After the economic downturn in 2009, almost all of the global container terminal operators saw a return to healthy growth in 2010, according to the latest annual port sector report by Drewry Maritime Research.

On average, terminal use was up in 2010, with operators increasing their EBITDA compared with 2009, according to the “Global Container Terminal Operators 2011” report.

The main international terminal operators mostly maintained their positions in 2010, with those having significant interests in Chinese ports achieving particularly high growth.

PSA International was the leading global terminal operator in 2010 (by equity TEU throughput), followed by Hutchison Ports, DP World, APM Terminals and the Cosco Group.

Though the effects of the downturn are still seen among many operators and in the industry as a whole, global operators are now reactivating many terminal investments deferred during the financial crisis, Drewry said.

“The current indications are that in the next five years demand growth will significantly outstrip capacity expansion, leading to rapidly rising utilization levels in many ports and regions of the world,” it said.

The rapid increase in usage is likely to be most pronounced in the Far East and southeast Asia, where average utilization levels could exceed 90 percent by 2016 unless more capacity expansion projects are undertaken.

Latin America and the Middle East will also see similar pressures, as will Africa to a lesser extent.

In mature markets such as North America and north Europe, the pressure is less because demand growth is not expected to be as strong.

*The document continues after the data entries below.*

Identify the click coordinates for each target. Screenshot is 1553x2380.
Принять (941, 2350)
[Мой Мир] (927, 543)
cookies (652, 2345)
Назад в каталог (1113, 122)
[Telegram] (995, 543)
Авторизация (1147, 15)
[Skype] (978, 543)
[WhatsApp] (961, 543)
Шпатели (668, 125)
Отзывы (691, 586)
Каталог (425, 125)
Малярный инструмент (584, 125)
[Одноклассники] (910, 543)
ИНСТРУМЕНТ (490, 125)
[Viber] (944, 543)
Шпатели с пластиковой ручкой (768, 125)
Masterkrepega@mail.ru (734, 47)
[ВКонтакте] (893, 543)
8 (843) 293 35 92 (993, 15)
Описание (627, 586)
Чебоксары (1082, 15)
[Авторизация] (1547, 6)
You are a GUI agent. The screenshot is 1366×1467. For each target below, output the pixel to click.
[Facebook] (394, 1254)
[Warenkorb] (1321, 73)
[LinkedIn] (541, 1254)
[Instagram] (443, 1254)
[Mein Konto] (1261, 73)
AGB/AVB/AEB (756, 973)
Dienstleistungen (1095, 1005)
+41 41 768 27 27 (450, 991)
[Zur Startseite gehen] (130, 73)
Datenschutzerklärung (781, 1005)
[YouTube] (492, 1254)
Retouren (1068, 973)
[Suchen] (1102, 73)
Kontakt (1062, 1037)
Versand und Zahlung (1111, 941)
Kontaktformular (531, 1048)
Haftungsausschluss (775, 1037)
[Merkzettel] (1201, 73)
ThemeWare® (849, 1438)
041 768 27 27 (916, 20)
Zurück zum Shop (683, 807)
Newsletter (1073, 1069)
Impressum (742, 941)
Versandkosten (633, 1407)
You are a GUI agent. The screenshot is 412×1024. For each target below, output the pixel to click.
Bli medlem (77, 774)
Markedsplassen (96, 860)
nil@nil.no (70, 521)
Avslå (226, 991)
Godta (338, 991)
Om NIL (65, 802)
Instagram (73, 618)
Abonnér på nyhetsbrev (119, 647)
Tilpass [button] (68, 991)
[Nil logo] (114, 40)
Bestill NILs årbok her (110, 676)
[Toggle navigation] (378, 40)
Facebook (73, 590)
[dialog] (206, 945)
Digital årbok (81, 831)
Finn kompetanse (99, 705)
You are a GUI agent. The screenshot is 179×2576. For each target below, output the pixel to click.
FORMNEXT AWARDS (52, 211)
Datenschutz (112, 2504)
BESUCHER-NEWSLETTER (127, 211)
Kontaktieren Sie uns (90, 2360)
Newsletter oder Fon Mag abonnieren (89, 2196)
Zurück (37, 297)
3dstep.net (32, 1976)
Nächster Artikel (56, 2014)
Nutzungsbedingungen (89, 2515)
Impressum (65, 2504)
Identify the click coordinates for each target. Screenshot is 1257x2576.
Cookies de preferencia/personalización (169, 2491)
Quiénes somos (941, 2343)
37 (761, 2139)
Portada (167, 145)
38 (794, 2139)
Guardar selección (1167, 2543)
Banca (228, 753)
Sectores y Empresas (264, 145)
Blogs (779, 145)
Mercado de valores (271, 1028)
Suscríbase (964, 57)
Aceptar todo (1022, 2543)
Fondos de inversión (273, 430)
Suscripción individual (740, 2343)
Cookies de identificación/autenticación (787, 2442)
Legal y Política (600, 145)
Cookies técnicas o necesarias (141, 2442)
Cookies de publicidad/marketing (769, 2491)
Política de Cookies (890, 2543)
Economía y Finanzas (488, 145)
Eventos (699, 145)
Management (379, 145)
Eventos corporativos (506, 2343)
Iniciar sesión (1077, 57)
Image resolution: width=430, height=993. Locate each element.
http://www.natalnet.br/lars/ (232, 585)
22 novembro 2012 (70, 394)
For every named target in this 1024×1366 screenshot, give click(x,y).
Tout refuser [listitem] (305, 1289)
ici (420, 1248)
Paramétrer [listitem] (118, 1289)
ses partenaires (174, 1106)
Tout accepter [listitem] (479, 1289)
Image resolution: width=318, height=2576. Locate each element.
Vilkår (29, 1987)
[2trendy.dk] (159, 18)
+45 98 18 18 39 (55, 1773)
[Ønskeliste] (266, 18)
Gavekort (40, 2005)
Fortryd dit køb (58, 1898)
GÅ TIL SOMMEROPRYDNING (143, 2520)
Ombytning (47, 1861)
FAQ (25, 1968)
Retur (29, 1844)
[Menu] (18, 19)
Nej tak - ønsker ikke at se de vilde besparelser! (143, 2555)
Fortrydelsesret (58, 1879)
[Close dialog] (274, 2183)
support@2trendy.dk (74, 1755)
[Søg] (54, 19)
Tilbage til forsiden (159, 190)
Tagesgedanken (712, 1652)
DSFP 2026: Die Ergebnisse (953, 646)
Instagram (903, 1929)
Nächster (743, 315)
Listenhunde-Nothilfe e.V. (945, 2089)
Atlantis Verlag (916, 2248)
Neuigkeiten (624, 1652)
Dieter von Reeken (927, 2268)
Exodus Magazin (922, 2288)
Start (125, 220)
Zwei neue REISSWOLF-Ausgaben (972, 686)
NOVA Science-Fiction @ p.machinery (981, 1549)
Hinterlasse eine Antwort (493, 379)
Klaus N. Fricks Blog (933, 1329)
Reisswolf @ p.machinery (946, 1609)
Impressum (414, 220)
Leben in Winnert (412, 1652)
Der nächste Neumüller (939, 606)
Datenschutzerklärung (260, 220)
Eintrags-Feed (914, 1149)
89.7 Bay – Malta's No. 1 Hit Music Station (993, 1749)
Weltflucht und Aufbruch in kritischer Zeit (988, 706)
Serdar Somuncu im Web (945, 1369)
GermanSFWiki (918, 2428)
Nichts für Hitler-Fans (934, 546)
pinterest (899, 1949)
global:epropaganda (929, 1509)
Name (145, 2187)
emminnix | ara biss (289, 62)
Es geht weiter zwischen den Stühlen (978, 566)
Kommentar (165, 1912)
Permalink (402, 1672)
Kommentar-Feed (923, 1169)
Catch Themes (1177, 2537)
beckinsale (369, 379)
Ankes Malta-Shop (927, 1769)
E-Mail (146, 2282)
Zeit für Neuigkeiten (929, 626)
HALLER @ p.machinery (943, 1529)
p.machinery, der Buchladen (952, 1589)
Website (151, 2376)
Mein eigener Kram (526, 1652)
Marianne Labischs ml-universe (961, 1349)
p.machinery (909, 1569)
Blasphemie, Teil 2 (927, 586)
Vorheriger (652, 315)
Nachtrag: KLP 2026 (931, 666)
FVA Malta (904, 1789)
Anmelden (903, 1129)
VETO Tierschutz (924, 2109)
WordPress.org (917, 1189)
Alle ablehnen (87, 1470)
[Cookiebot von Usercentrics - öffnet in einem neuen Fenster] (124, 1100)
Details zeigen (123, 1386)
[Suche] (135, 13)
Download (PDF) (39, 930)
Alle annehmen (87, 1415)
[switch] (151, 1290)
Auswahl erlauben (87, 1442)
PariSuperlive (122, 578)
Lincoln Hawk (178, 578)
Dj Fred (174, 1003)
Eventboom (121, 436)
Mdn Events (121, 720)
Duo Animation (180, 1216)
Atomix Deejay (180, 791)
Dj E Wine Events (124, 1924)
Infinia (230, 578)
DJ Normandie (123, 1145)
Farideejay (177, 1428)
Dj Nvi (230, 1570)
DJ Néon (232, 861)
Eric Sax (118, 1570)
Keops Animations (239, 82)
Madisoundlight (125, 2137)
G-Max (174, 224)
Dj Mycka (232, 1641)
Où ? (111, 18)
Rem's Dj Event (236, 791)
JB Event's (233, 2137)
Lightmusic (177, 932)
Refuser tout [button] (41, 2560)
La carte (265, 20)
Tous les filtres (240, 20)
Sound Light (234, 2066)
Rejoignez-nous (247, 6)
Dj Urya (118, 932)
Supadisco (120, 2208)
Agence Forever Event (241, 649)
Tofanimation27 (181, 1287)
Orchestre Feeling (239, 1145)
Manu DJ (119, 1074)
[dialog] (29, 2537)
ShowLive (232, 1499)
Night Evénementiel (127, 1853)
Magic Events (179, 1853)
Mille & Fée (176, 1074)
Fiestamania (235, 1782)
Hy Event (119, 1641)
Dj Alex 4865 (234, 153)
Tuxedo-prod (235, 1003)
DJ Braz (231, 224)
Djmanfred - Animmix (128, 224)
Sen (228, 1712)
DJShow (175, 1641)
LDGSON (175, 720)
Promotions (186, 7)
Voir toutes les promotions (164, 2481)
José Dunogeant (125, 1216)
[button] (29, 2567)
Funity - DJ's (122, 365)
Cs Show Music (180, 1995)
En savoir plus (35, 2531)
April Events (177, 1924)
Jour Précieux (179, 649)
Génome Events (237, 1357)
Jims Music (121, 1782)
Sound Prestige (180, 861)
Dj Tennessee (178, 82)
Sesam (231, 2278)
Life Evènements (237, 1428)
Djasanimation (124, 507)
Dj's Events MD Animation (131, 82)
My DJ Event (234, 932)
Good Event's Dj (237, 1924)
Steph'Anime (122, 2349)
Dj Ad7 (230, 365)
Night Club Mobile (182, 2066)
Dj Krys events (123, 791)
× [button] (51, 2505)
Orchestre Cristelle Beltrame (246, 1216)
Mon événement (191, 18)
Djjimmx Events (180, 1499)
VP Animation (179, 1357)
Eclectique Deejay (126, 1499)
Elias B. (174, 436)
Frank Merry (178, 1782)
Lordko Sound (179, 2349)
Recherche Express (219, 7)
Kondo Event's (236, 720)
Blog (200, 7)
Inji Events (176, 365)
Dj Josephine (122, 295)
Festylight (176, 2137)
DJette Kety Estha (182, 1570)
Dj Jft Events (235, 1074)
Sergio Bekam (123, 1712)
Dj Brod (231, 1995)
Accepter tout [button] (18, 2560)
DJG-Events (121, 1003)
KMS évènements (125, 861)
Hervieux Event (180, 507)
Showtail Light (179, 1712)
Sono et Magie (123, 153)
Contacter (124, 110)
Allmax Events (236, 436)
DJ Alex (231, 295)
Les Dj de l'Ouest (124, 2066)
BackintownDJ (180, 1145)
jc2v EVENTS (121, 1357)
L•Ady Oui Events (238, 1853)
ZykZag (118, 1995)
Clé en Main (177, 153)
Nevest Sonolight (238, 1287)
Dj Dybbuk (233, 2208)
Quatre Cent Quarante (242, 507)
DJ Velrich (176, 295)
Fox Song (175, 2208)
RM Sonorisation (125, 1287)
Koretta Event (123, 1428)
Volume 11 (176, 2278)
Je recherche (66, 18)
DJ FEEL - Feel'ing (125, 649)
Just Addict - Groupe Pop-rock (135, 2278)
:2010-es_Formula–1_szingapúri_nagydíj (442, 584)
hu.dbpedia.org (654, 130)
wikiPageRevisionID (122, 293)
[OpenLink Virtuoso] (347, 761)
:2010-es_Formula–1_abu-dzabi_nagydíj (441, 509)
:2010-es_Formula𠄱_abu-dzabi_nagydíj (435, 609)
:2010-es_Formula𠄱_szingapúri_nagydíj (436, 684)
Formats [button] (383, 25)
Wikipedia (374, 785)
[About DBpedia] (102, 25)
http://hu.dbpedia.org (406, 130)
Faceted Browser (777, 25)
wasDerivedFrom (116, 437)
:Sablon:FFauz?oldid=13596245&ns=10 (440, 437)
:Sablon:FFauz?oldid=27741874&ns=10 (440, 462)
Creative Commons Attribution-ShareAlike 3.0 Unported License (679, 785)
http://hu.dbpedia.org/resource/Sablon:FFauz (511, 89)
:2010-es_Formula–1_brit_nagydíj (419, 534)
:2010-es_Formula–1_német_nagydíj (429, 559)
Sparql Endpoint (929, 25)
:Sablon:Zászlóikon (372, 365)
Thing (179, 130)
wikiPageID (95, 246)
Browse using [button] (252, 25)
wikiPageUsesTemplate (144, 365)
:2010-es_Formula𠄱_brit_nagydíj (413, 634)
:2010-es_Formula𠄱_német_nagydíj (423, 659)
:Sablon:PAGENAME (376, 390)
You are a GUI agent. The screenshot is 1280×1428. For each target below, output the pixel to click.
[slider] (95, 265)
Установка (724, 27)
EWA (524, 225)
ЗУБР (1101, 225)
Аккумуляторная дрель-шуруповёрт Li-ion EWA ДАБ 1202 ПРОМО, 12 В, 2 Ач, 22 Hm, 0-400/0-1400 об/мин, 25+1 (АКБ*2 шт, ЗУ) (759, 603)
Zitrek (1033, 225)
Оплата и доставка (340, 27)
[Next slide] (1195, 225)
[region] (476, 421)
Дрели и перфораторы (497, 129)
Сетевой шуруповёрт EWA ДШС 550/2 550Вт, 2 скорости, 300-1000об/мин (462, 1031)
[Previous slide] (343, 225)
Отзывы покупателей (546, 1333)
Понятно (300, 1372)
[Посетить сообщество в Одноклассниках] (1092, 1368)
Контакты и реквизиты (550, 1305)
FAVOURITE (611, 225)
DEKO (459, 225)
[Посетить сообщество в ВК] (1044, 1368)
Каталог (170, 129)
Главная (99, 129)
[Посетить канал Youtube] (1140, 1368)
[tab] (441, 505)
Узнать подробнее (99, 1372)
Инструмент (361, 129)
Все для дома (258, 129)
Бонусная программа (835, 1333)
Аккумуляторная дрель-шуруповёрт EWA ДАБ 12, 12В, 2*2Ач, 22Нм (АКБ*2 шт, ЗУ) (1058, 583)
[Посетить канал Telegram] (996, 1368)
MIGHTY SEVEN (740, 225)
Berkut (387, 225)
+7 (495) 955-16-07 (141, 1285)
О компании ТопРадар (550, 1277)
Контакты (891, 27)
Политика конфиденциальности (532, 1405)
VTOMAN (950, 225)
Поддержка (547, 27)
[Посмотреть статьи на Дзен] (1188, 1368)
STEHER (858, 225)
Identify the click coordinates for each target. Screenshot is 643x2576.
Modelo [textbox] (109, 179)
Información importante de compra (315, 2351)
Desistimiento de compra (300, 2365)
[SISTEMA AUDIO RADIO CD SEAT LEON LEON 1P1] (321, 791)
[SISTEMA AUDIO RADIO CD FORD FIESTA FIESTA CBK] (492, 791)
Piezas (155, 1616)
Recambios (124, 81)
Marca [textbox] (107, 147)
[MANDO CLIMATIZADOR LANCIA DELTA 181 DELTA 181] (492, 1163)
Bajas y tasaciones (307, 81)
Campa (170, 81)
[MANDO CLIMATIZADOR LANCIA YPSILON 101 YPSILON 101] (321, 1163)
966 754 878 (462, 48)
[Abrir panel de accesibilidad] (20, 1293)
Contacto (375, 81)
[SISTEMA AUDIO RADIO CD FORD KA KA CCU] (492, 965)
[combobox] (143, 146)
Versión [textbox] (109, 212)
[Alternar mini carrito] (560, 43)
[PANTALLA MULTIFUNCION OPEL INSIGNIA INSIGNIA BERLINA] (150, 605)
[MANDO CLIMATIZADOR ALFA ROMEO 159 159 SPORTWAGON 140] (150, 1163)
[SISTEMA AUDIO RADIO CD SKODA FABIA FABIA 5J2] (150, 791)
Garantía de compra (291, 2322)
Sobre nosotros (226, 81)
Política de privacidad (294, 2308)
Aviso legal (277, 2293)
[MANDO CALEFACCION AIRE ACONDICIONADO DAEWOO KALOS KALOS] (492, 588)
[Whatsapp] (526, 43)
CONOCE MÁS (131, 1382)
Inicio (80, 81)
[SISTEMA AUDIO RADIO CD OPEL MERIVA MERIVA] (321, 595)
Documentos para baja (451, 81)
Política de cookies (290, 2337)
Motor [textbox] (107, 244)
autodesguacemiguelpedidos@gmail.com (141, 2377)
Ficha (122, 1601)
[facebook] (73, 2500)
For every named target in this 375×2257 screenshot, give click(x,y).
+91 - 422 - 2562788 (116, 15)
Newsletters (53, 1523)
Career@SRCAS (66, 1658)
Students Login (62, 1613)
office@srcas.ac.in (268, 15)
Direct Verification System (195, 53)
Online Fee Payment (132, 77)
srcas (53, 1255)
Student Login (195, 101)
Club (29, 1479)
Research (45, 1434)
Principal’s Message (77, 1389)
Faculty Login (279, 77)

Surprisingly, despite current severe congestion in ports in India, average utilization levels in south Asia could fall by 2016 because of large expansion projects in the pipeline. However, whether they are all built to the scale and on the timing their developers say they will be remains to be seen.

Drewry also identified emerging players that could break into the top 20 international terminal operator league in 2011.

“Several strong companies are mounting serious challenges to enter the big league based on very strong cash positions and the incumbent international operators will need to be ready to face this new competition,” said Neil Davidson, Drewry’s senior advisor for ports.

Among these are China Shipping and China Merchants, whose terminal portfolios are rapidly becoming more international. Shanghai International Ports Group is another, after it made its first international investment with a minority stake in APMT’s Zeebrugge operations.

“It is no coincidence that all three of these operators are based in China and are seeking outlets to invest cash,” the report said.

Other players showing strong signs of international clout include the UAE-based Gulftainer, which has already found opportunities in Iraq and Brazil, and the Turkish-based Yildirim Group, which appears to be using its 20 percent stake in CMA CGM as a springboard for terminal expansion.

“The appetite for investing in the container terminals business has returned strongly,” said Davidson. “There is evidence of increased M&A and privatization activity and also signs of renewed interest in bidding for greenfield developments.”